Stage 1: Building Training Datasets
-------------------------------------

**New in v0.1.0**: Unified dataset builder with GUI prompts and support for all file formats.

The pipeline uses a single script ``1_build_dataset.py`` that supports RHD, NPZ, CSV, and Poly5 formats.

**Interactive Mode (Recommended):**

.. code-block:: bash

    # Launch with interactive prompts
    python examples/gesture_classifier/1_build_dataset.py

    # You'll be prompted for:
    # - Project root directory
    # - Single file or multi-file mode
    # - Files to exclude (optional)

**Command-Line Mode:**

.. code-block:: bash

    # Single file with channel selection
    python 1_build_dataset.py \
        --root_dir /data \
        --file_type rhd \
        --file_path recording.rhd \
        --channels 0:64 \
        --overwrite

    # Multi-file with channel mapping
    python 1_build_dataset.py \
        --root_dir /data \
        --multi_file \
        --channel_map 8-8-L \
        --exclude_pattern test \
        --overwrite

    # CSV with IMU features
    python 1_build_dataset.py \
        --root_dir /data \
        --file_type csv \
        --multi_file \
        --modality both \
        --imu_features rich \
        --overwrite

**Configuration File:**

.. code-block:: bash

    # Use shared config file (.gesture_config)
    python 1_build_dataset.py --config_file config.json --overwrite

**Key Features:**

- Automatic event file discovery (checks ``events/`` subdirectory)
- Smart file filtering with exclude patterns
- HD-EMG grid support with spatial transforms
- Multi-modal EMG+IMU feature extraction
- Paper-style preprocessing mode (120Hz highpass, RMS only)
- Poly5 format support

**Legacy Scripts:**

Previous format-specific scripts (1a-1e) are still available but deprecated:

- ``1a_build_training_dataset_rhd.py`` - Single RHD file
- ``1b_build_training_dataset_multi_rhd.py`` - Multiple RHD files
- ``1c_build_training_dataset_npz.py`` - Single NPZ file
- ``1d_build_training_dataset_multi_npz.py`` - Multiple NPZ files
- ``1e_build_training_dataset_any.py`` - Auto-detect format

----

Stage 2: Training the Model
-----------------------------

Once you have prepared your training dataset, train a classifier:

.. code-block:: bash

    # examples/gesture_classifier/2_train_model.py
    python 2_train_model.py --data_path training_data.npz --model_output model.keras

**Example code:**

.. code-block:: python

    """
    Train a gesture classification model
    """
    from intan.ml import train_classifier, ModelManager

----

Stage 3: Making Predictions
---------------------------

**New in v0.1.0**: Unified prediction CLI with 4 modes.
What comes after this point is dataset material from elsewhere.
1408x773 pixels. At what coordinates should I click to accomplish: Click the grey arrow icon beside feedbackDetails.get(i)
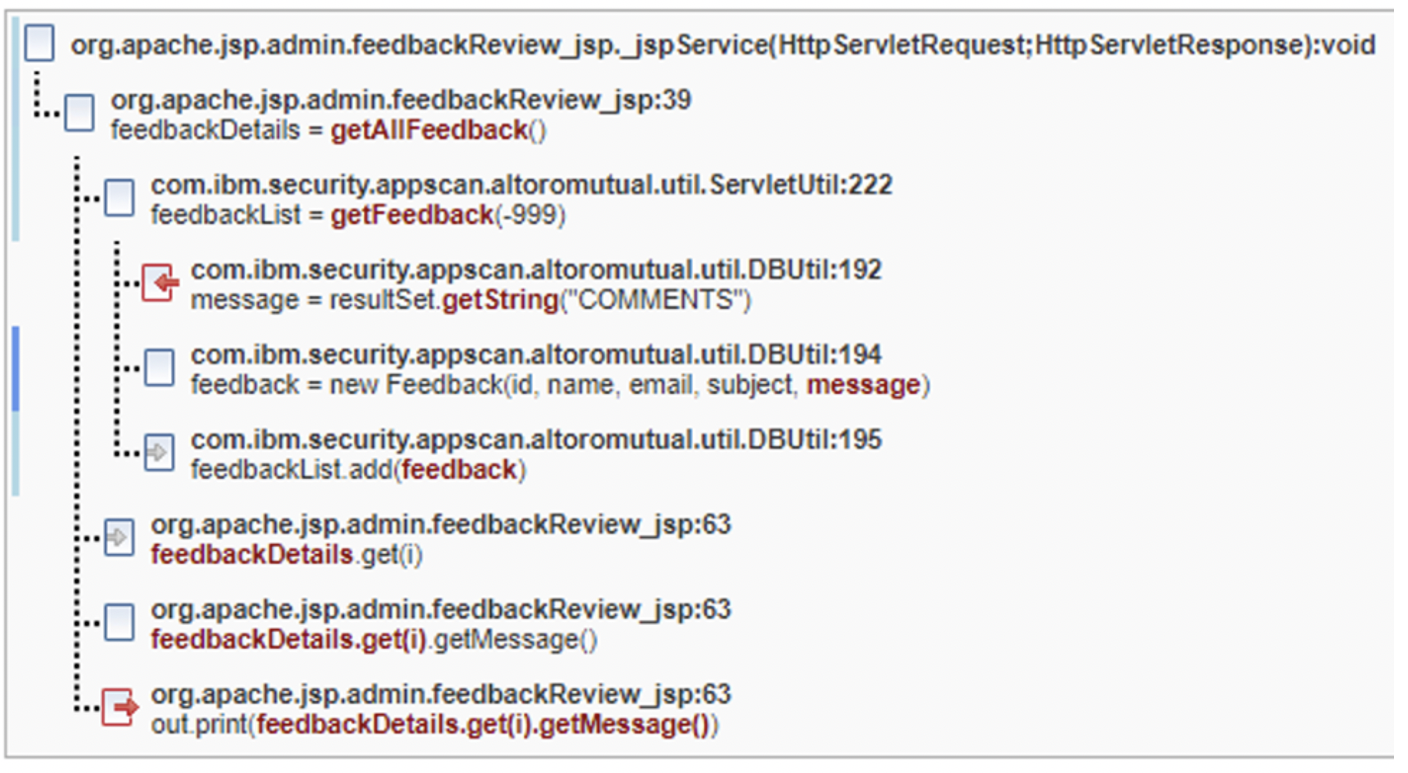coord(119,538)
The ``3_predict.py`` script provides a single entry point for all prediction workflows:

**File Mode** - Offline prediction from single RHD file:

.. code-block:: bash

    python 3_predict.py file \
        --root_dir /data \
        --file_path recording.rhd \
        --label 128ch \
        --verbose

**Batch Mode** - Process multiple files with aggregated metrics:

.. code-block:: bash

    python 3_predict.py batch \
        --root_dir /data \
        --rhd_glob "raw/**/*.rhd" \
        --events_dir events/ \
        --label 128ch \
        --save_eval

**Record Mode** - Fixed-duration device recording:

.. code-block:: bash

    python 3_predict.py record \
        --root_dir /data \
        --label 128ch \
        --seconds 10 \
        --verbose

**Stream Mode** - Real-time continuous prediction:

.. code-block:: bash

    python 3_predict.py stream \
        --root_dir /data \
        --label 128ch \
        --infer_hz 20 \
        --smooth_k 5 \
        --use_lsl

**Configuration:**

Uses shared ``.gesture_config`` file for default values. Interactive prompts when arguments missing.

**Legacy Scripts:**

Previous prediction scripts are still available but deprecated:

- ``3a_predict_from_rhd.py`` - Single file prediction
- ``3b_batch_predict_from_rhd.py`` - Batch processing
- ``3c_predict_from_device_record.py`` - Device recording
- ``3d_predict_from_device_realtime.py`` - Real-time streaming
    import numpy as np

    # Load training data
    data = np.load('training_data.npz')
    X_train = data['features']
    y_train = data['labels']

    # Initialize model manager
    manager = ModelManager()

    # Train model (automatically applies PCA and normalization)
    model, pca, scaler = manager.train_model(
        X_train, y_train,
        model_type='CNN',
        n_components=20,
        epochs=50,
        batch_size=32
    )

    # Save trained model
    manager.save_model('model.keras')
    manager.save_pca('pca_model.pkl')
    manager.save_normalization('norm_params.npz')

**GPU Training:**

For faster training, ensure CUDA is installed:

.. code-block:: bash

    # Verify GPU availability
    python -c "import tensorflow as tf; print(tf.config.list_physical_devices('GPU'))"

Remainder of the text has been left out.